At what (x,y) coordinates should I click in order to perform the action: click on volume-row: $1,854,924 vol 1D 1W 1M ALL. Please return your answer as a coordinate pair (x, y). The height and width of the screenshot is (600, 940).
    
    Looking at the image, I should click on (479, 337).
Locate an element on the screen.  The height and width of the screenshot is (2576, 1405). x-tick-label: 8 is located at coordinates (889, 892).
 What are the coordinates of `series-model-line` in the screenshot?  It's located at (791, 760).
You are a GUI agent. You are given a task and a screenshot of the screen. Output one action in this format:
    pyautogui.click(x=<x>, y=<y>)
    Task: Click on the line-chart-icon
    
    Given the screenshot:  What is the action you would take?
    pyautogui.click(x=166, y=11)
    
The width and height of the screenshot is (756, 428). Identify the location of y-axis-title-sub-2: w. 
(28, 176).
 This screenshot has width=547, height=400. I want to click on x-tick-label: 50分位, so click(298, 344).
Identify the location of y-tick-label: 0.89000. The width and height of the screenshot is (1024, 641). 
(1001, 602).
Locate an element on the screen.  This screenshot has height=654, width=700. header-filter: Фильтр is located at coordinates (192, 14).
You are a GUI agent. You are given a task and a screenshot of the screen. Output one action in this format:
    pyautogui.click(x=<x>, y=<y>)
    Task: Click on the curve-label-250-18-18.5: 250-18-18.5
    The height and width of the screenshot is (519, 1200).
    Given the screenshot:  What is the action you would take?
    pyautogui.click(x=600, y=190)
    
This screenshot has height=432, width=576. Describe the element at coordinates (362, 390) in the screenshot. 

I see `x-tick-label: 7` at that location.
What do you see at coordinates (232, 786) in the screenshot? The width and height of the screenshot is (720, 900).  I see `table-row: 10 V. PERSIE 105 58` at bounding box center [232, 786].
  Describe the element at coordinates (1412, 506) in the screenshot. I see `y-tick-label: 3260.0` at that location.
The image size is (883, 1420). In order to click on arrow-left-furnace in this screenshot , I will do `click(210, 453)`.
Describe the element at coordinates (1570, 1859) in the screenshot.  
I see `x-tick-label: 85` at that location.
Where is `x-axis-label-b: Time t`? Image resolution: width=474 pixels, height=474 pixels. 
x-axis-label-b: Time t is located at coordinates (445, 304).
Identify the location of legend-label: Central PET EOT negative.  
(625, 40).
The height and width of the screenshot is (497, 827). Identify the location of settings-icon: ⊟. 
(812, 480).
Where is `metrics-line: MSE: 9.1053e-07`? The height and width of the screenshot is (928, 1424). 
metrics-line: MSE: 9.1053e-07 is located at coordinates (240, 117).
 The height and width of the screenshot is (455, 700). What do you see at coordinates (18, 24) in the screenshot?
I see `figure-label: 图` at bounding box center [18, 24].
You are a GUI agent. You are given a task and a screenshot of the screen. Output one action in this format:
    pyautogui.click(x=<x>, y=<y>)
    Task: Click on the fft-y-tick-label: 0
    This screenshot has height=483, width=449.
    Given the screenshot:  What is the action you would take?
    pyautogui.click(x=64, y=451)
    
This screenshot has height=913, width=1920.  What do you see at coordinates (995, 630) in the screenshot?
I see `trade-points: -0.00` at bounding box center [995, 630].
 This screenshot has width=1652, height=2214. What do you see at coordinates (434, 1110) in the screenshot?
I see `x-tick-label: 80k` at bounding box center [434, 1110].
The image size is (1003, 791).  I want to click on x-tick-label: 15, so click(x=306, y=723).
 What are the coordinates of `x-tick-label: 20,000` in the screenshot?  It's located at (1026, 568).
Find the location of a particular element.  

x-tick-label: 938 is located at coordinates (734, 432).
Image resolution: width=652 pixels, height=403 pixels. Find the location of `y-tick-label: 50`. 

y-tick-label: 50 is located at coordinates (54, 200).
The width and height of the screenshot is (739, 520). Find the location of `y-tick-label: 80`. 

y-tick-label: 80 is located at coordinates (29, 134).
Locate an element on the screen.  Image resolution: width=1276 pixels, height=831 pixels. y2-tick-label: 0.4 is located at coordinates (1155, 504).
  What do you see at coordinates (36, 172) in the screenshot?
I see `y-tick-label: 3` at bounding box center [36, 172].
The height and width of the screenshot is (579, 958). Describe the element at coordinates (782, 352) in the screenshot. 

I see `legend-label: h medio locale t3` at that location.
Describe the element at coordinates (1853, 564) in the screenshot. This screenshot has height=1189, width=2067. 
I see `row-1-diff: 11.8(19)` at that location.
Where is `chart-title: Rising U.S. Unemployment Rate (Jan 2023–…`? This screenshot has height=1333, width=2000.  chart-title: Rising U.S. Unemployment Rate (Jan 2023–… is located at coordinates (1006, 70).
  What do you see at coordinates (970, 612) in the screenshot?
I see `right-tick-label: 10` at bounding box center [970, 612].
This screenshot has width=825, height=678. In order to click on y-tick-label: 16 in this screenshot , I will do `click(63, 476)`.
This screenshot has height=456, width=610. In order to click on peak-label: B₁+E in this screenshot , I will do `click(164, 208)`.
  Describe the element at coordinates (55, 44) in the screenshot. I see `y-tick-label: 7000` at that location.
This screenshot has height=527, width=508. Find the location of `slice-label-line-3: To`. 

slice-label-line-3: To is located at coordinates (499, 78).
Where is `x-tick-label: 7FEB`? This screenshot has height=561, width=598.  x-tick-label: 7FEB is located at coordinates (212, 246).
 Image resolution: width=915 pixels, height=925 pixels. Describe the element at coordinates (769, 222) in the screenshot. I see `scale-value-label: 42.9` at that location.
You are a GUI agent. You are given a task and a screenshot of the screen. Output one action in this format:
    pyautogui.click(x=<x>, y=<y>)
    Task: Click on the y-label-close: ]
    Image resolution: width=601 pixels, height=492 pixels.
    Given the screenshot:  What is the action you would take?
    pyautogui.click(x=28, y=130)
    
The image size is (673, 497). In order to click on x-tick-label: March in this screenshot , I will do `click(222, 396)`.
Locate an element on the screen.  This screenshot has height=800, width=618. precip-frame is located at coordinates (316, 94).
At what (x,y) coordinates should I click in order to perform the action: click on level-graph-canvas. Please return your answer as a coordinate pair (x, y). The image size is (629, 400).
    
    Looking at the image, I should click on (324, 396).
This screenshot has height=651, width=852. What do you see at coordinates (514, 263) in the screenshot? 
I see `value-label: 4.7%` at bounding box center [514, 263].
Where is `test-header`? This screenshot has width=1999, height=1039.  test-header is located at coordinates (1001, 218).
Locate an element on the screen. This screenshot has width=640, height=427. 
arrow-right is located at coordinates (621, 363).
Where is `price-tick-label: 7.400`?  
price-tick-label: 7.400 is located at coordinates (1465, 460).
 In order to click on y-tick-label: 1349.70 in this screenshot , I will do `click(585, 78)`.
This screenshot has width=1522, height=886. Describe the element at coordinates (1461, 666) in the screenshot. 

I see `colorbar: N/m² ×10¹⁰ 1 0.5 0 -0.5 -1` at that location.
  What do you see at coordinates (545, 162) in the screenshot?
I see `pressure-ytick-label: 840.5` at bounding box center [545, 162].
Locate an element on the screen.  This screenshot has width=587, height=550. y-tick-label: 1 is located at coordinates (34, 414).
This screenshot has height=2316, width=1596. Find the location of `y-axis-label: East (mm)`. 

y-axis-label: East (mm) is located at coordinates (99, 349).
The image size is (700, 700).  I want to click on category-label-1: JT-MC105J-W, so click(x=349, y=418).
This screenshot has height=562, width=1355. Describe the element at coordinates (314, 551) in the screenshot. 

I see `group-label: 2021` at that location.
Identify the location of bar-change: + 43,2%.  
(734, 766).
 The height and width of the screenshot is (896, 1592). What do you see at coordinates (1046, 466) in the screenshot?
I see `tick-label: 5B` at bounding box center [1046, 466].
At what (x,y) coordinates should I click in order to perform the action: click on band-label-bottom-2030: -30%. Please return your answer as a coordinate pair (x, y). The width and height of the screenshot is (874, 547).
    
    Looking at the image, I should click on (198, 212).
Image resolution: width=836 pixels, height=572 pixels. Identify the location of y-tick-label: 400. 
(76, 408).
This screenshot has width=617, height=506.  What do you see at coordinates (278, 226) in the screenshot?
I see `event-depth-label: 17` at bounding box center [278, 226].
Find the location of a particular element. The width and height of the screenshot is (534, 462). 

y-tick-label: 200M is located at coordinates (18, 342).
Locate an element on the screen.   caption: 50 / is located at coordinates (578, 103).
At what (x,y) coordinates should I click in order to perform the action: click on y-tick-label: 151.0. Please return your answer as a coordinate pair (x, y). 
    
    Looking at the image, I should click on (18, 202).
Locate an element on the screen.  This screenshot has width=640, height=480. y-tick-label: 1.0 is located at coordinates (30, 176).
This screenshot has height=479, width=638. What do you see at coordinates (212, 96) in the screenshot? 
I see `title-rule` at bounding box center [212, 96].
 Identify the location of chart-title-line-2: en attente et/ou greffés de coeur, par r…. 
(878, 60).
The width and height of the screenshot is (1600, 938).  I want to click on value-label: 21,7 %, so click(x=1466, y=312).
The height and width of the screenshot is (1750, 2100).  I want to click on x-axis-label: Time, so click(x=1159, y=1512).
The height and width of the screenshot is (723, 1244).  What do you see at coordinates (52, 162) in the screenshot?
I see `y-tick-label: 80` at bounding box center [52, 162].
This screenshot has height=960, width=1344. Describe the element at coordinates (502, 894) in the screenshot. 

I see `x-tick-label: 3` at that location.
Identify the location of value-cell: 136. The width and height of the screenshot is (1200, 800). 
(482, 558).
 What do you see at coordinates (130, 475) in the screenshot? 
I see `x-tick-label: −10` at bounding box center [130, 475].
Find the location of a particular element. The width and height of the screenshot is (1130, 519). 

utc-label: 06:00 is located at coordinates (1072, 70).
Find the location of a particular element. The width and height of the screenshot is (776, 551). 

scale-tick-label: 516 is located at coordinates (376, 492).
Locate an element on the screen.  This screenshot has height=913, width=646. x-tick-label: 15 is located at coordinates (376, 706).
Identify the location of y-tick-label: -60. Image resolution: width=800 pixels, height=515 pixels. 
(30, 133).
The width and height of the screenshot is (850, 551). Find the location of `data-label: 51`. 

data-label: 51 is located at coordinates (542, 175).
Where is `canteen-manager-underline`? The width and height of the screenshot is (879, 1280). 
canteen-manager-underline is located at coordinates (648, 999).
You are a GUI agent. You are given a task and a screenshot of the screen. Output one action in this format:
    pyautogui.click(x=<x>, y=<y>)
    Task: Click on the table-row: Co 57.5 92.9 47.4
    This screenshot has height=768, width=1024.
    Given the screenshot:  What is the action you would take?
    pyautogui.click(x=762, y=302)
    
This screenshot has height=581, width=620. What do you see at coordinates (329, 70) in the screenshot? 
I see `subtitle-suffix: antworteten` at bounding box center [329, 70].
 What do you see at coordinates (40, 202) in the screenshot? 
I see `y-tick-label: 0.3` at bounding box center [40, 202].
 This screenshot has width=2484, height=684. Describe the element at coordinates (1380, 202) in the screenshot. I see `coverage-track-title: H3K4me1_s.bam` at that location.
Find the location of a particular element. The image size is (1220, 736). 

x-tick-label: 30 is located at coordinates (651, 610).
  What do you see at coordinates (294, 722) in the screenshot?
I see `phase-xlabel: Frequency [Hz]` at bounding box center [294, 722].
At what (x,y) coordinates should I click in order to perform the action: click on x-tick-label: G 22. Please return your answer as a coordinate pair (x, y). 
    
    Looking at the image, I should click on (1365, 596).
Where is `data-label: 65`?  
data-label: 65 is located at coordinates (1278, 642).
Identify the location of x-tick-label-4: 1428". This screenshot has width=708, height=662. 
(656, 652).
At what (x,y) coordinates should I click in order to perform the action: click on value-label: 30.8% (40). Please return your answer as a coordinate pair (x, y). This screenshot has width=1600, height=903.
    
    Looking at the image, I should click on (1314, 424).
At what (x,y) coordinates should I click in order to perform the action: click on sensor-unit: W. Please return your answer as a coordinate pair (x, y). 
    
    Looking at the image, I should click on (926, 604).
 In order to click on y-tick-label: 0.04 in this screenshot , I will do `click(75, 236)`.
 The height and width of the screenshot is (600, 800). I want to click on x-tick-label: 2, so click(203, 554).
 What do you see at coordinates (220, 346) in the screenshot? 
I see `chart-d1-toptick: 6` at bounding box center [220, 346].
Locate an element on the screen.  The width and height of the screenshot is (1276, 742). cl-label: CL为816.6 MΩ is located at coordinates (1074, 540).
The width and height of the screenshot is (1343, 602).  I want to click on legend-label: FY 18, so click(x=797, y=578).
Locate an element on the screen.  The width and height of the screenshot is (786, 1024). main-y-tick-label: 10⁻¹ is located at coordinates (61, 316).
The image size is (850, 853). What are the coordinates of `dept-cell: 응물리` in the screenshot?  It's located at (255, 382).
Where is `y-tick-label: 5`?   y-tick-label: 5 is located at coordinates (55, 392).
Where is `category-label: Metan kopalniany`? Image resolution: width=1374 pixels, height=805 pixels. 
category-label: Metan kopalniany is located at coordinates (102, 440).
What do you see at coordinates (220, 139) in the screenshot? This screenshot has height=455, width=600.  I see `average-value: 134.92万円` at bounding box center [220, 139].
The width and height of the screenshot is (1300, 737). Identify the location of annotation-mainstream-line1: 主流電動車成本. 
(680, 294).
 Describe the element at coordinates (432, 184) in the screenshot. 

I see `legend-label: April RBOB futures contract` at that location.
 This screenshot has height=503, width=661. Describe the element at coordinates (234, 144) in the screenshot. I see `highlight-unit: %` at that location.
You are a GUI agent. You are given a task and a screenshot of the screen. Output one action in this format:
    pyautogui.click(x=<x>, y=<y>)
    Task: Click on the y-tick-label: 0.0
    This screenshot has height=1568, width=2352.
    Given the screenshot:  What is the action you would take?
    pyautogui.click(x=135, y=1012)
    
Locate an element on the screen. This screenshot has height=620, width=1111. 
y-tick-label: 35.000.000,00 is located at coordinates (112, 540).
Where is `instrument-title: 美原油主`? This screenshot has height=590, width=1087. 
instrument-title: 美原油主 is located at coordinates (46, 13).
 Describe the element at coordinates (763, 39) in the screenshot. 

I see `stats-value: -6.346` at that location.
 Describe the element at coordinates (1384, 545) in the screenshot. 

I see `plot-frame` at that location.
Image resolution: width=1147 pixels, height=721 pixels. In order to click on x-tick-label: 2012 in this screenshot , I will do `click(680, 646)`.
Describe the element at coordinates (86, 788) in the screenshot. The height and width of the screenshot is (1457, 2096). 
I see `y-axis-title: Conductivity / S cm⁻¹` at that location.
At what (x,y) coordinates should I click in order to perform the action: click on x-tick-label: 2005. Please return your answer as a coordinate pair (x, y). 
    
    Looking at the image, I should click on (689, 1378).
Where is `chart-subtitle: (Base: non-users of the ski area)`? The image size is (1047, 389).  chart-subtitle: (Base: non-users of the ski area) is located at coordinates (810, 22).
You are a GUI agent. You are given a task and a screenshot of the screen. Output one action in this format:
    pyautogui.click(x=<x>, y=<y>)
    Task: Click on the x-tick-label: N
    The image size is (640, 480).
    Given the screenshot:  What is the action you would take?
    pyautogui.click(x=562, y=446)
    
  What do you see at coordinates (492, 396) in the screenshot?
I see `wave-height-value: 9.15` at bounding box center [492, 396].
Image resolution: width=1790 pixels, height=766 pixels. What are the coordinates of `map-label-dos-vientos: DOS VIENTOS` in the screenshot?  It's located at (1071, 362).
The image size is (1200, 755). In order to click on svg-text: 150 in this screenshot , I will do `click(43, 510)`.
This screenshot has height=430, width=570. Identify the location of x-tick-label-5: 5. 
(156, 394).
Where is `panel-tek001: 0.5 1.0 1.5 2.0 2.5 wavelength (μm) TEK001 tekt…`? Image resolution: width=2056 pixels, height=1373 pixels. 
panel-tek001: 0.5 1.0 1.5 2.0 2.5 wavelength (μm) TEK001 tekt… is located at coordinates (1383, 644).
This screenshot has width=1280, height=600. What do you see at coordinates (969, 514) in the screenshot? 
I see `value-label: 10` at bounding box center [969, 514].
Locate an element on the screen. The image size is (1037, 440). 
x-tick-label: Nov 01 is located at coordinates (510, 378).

__________________________________________________

TASK REQUIREMENTS: Arrange the lines of the listing from the one containing "Identify the location of y-tick-label: -60." through the one containing "data-label: 51 is", both included, as a numbered list, leaving out blank lines.

ANSWER TO THE EXERCISE:
1. Identify the location of y-tick-label: -60. Image resolution: width=800 pixels, height=515 pixels. 
2. (30, 133).
3. The width and height of the screenshot is (850, 551). Find the location of `data-label: 51`. 
4. data-label: 51 is located at coordinates (542, 175).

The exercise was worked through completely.